Preoperative Evaluation

  • A full history and physical examination
  • An evaluation by the members of a head and neck cancer team and an ophthalmologist
  • A biopsy to confirm a diagnosis of cancer
  • Evaluation of the lungs to check for spread
  • Imaging of the primary tumor and the neck
  • Maybe a PET-CT for advanced cancers
  • Preoperative medical clearance and optimization of medical conditions

Then your doctor will recommend a course of treatment for you, depending on a number of factors. Like for all cancers in the head and neck, there are three general therapeutic options to consider:

However, unlike most other sites of head and neck cancer, there are no National Comprehensive Cancer Network® (NCCN®) Clinical Practice Guidelines for the treatment of various orbital cancers. The reason it is difficult to get a consensus on treatment is because:

  • These cancers are very rare, and it is difficult for one study (based in one institution) to gather enough patients to compare different treatments.
  • Those studies that do collect patients over time include many different types of orbital cancers and many different treatment regimens that may change over time.
  • Many orbital tumors don’t have a clear staging system.

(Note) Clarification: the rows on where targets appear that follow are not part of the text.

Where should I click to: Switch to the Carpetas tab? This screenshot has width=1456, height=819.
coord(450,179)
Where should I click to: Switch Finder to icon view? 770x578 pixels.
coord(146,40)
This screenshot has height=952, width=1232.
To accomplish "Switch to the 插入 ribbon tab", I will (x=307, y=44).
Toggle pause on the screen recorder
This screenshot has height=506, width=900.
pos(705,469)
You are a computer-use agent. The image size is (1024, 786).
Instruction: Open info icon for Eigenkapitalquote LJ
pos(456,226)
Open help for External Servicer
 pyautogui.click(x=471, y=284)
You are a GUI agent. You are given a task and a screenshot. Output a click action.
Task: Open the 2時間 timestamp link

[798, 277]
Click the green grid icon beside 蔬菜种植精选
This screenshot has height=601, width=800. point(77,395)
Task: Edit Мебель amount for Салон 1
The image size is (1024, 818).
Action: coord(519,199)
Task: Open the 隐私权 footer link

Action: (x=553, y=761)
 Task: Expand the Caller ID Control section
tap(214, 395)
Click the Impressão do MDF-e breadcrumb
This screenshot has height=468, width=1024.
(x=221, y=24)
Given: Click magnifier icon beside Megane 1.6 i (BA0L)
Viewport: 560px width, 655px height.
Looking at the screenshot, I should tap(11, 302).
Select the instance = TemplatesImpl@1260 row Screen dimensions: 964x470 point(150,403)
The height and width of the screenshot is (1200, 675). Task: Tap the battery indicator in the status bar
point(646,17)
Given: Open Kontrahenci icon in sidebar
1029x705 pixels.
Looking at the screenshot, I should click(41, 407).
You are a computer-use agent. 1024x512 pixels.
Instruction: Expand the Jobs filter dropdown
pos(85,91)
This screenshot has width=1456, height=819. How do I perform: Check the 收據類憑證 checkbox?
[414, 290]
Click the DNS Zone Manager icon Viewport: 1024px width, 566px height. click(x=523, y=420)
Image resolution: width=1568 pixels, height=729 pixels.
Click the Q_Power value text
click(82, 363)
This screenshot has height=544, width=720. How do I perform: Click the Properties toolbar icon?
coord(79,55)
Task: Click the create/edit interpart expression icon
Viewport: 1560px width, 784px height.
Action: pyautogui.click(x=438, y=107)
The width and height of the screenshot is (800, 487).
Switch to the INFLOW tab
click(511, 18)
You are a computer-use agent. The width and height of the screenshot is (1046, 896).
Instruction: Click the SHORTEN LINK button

However, data is accumulating, and doctors are continually learning about what the best treatment options are. You should have an in-depth discussion about different treatment options with your doctor, who should ideally specialize in cancers of the head and neck or orbital region.

Some general treatment information is as follows. Keep in mind that the treatment recommendation you receive may vary depending on the type of cancer you have.

  • Orbital lymphoma: Surgery can be helpful in making the diagnosis of lymphoma, but it does not play a major role in treating it. Studies have found success using radiotherapy alone. Of course, successful treatment using just a single mode of therapy depends on the type of lymphoma and the stage. Additional treatment might be required in some cases.
  • Metastatic orbital tumors: When tumors from other parts of the body have spread to the orbit (a rare occurrence), there are currently no effective long-term treatment options. However, modern treatments are continually improving in terms of making patients comfortable. Minimizing pain and other symptoms as long as possible are the main goals in such cases.
  • Rhabdomyosarcoma: This is the most common orbital tumor in children. Most patients with rhabdomyosarcoma of the orbit are treated within trials at major cancer hospitals using a combination of chemotherapy and radiation. Surgical removal may be indicated if there is tumor remaining after the initial treatment.
  • Lacrimal apparatus cancer: This includes cancers of the lacrimal gland, lacrimal duct and lacrimal sac. These can be different types of cancer, including adenoid cystic carcinoma, adenocarcinoma or squamous cell carcinoma. Whether all of the lacrimal structures should be grouped and treated together is questionable. Existing treatment studies are based on small groups of patients with a number of different types of tumors. Most of the studies are for adenoid cystic carcinoma. You should speak to your doctor in detail about different treatment options for these types of cancers. Some basic information for you to know:
    • Surgery: This is the generally accepted first line treatment for lacrimal gland and lacrimal apparatus cancers whenever possible. The cancer should be completely removed, and this may or may not involve removal of your eye (orbital exenteration).
    • Radiation: Some treatment centers might use external beam radiation as an initial treatment, but in most cases radiation will be used after surgical removal. Other radiation treatment methods such as neutron beam, gamma knife radiosurgery and brachytherapy have also been described.
    • Chemotherapy: Because the prognosis for lacrimal cancer has room for improvement, some treatment centers might consider chemotherapy. If this is considered, it should typically be done in addition to radiation and surgery in select cases.